19 December 2007
If you've read the first seven installments, my review is probably moot
Return Engagement (Settling Accounts, book 1)
Harry Turtledove
Del Rey, 2005
Anyone who is going to read this book should know, if they don't already, that it is the 8th volume in a series extending back to the classic How Few Remain. Beginning with the premise that the South won the American Civil War, Turtledove has created an entire "what if" universe in which the USA and CSA have remained mortal enemies through the late 1930s. Seeing the horrors of modern warfare---entrenched soldiers, nightly bombing raids, poison gas---visited upon familiar places like Columbus, Philadelphia, and Richmond serves to remind the reader how lucky Americans were to have avoided such massive destruction and bloodshed during the last century.
The newest novel in the series begins with a surprise Confederate attack on the USA. Although the characters don't know it, World War II has begun. Throughout the novel we follow familiar characters on various "sides" in the war as the two nations prepare to engage in one of the bloodiest conflicts the war has seen. (The Freedom Party dominated-CSA, playing the role of the Nazis, is also embarking on its quest to eliminate the untermenschen and solve the "black problem" once and for all.)

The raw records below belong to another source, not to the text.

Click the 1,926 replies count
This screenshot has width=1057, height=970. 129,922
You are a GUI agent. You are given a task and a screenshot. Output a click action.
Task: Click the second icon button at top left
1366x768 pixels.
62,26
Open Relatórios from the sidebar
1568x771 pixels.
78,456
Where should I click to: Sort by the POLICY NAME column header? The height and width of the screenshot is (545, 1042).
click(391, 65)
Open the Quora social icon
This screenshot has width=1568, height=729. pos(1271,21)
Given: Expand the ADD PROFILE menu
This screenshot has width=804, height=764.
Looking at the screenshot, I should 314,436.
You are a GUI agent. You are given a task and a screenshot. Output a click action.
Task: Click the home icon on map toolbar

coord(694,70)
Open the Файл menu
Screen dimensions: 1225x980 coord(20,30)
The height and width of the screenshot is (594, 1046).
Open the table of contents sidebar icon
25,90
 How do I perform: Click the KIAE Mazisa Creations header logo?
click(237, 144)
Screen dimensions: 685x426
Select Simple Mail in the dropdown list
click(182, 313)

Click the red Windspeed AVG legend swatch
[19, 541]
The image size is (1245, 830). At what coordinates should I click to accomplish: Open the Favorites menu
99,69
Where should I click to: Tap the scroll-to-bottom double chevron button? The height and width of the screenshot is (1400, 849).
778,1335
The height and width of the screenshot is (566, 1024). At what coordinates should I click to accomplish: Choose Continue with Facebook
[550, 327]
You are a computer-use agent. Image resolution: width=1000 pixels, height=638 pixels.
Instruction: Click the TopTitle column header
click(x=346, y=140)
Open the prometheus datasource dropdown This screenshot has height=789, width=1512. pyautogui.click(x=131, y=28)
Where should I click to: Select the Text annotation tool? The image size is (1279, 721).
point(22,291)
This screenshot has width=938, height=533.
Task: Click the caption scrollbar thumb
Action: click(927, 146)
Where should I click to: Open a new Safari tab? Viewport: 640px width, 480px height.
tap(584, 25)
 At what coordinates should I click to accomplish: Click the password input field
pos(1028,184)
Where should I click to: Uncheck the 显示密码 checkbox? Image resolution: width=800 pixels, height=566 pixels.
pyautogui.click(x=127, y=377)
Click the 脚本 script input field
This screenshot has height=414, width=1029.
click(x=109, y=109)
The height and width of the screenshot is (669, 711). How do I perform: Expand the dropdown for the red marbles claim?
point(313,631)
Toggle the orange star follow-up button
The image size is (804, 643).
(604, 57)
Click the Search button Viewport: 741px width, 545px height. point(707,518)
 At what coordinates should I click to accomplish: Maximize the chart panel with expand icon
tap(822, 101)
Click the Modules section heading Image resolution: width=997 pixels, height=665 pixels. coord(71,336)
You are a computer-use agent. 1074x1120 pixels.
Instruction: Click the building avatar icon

Turtledove continues to use multiple personal perspectives to paint an intimate portrait of the times, and his habit of killing off a few of these characters in each novel simply serves to underline the "reality" of the story. (As well, I applaud his use of normal, non-military circumstances---like car wrecks, domestic abuse, old age, disease, etc---to kill off characters, because that is the way real life works.) His pacing is excellent, and the novel, like its seven predecessors, is a page-turner. As well, like the best of alternate history, Turtledove's work allows us an interesting vantage point from which to look at our own history and see why things turned out the way that they did.